LA VISITA. Chissà se è un caso: proprio ieri, nel giorno di riposo per la squadra, Mourinho ha fatto visita all’ambasciata di Portogallo, scattando una foto davanti alla bandiera. La sede è proprio nel quartiere Parioli, a due passi da Villa Borghese,
dove l’allenatore ha stabilito la residenza romana. Un ritorno «a casa... a Roma» lo ha definito Mourinho, che nel frattempo secondo i media inglesi ha rifiutato una recentissima proposta dell’Everton, che lo aveva sondato per la sostituzione di Rafa Benitez. E’ la conferma di un orientamento certo: Mourinho ha la fiducia totale dei Friedkin, come dimostrano gli interventi sul mercato, e a sua volta non ha intenzione di abbandonare la nave nel momento in cui rischia il naufragio. Cosa possa succedere a fine stagione nessuno può saperlo né prevederlo. Ma oggi, a metà gennaio, il legame è solido quanto il ricco contratto triennale firmato nella scorsa primavera.

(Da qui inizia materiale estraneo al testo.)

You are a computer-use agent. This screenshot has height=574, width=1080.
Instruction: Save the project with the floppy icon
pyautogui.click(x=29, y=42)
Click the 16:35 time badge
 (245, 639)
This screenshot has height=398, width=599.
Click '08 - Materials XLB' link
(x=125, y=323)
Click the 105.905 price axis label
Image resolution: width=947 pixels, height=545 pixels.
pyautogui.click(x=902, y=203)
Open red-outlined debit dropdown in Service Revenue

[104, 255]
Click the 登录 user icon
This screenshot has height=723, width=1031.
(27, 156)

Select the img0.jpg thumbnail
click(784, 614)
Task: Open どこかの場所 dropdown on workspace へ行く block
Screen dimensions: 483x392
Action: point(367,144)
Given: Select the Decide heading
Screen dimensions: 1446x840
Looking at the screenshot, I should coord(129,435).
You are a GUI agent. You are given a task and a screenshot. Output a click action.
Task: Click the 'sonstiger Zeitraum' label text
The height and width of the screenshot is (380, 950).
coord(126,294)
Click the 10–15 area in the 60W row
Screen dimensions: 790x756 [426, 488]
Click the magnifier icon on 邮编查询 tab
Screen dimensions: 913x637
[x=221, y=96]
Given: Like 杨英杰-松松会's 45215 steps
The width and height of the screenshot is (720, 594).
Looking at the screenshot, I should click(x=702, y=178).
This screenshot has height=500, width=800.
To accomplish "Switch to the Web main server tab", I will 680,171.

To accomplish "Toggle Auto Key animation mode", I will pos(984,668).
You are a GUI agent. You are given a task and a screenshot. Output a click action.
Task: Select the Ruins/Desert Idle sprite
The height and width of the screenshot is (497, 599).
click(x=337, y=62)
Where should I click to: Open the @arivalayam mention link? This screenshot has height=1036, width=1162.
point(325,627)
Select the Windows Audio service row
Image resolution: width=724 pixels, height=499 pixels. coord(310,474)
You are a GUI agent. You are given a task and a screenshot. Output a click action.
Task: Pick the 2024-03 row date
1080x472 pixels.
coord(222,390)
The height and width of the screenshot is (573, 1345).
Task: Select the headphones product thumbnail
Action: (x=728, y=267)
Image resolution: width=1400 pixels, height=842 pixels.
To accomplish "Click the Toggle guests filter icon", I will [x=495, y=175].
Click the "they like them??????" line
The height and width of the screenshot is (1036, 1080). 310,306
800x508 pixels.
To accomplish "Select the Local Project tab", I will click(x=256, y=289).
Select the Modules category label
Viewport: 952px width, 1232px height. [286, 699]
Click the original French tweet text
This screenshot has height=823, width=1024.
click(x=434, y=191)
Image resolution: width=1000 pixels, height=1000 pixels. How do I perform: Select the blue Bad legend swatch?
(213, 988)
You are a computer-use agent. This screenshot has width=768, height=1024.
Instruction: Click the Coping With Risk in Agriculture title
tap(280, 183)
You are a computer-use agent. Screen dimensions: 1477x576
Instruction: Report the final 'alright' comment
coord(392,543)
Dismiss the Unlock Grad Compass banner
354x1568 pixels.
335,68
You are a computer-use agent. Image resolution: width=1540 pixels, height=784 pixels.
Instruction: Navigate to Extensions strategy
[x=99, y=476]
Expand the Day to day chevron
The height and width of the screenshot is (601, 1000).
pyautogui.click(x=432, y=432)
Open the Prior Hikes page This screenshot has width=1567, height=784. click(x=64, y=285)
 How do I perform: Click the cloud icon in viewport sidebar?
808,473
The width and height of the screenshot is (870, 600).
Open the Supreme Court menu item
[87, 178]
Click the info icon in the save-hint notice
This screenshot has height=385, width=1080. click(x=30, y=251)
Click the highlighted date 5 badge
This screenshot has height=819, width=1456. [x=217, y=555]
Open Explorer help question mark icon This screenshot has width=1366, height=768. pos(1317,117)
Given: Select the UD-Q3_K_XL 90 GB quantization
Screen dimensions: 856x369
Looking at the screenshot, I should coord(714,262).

GLI INNESTI. Intanto, l’ingresso di Sergio Oliveira ha restituito un pizzico di ottimismo alla Roma. E di conseguenza a Mourinho, che anzi auspica «altri Sergio Oliveira, giocatori di esperienza e personalità farebbero comodo a questo gruppo». L’’impatto dell’ultimo arrivato, dopo soli tre allenamenti a Trigoria, è stato evidente non solo per il rigore vincente ma anche per la serenità e la precisione sfoggiate nella nuova realtà. Sergio Oliveira,
primo portoghese a segnare in Serie A con la maglia della Roma, non aveva mai giocato una partita intera nella mezza stagione al Porto ma è stato padrone del centrocampo finché le gambe hanno girato al massimo. Nel secondo tempo è calato molto, come era prevedibile, ma è rimasto in campo fino alla fine nonostante i crampi per aiutare i compagni a difendere il risultato.
IL PORTIERE. Al resto ha pensato l’amico Rui, mister costanza, il portiere che Mourinho ha voluto per dare al ruolo sicurezza e stabilità dopo gli anni travagliati di Pau Lopez e Mirante: la parata degli ultimi minuti, con i buoni uffici della traversa, rientra nelle ragioni per le quali è stato chiamato. Era già stato un guardiano spietato, da quando è alla Roma: proprio nel match d’andata, a Cagliari, fermò
Pavoletti sul risultato di 0-1, prima del ribaltone firmato da Ibañez e Pellegrini; in precedenza, contro il Sassuolo, si era opposto a Berardi e Boga sull’1-1, consentendo a El Shaarawy di segnare il gol della vittoria a tempo scaduto; e ancora, contro l’Udinese frustrò l’entusiasmo di Deulofeu, con la Roma già in vantaggio 1-0; contro lo Spezia infine, eccolo balzare su Strelec e Manaj quando il risultato non era ancora al sicuro. Ha commesso anche degli errori, Rui Patricio, ad esempio nel derby. O sulla punizione di Ibra in Roma-Milan. Ma nel consuntivo parziale, il suo bilancio è decisamente in attivo. Lo aveva detto Tiago Pinto: «Sul portiere non possiamo sbagliare scelta». Mourinho non ha sbagliato.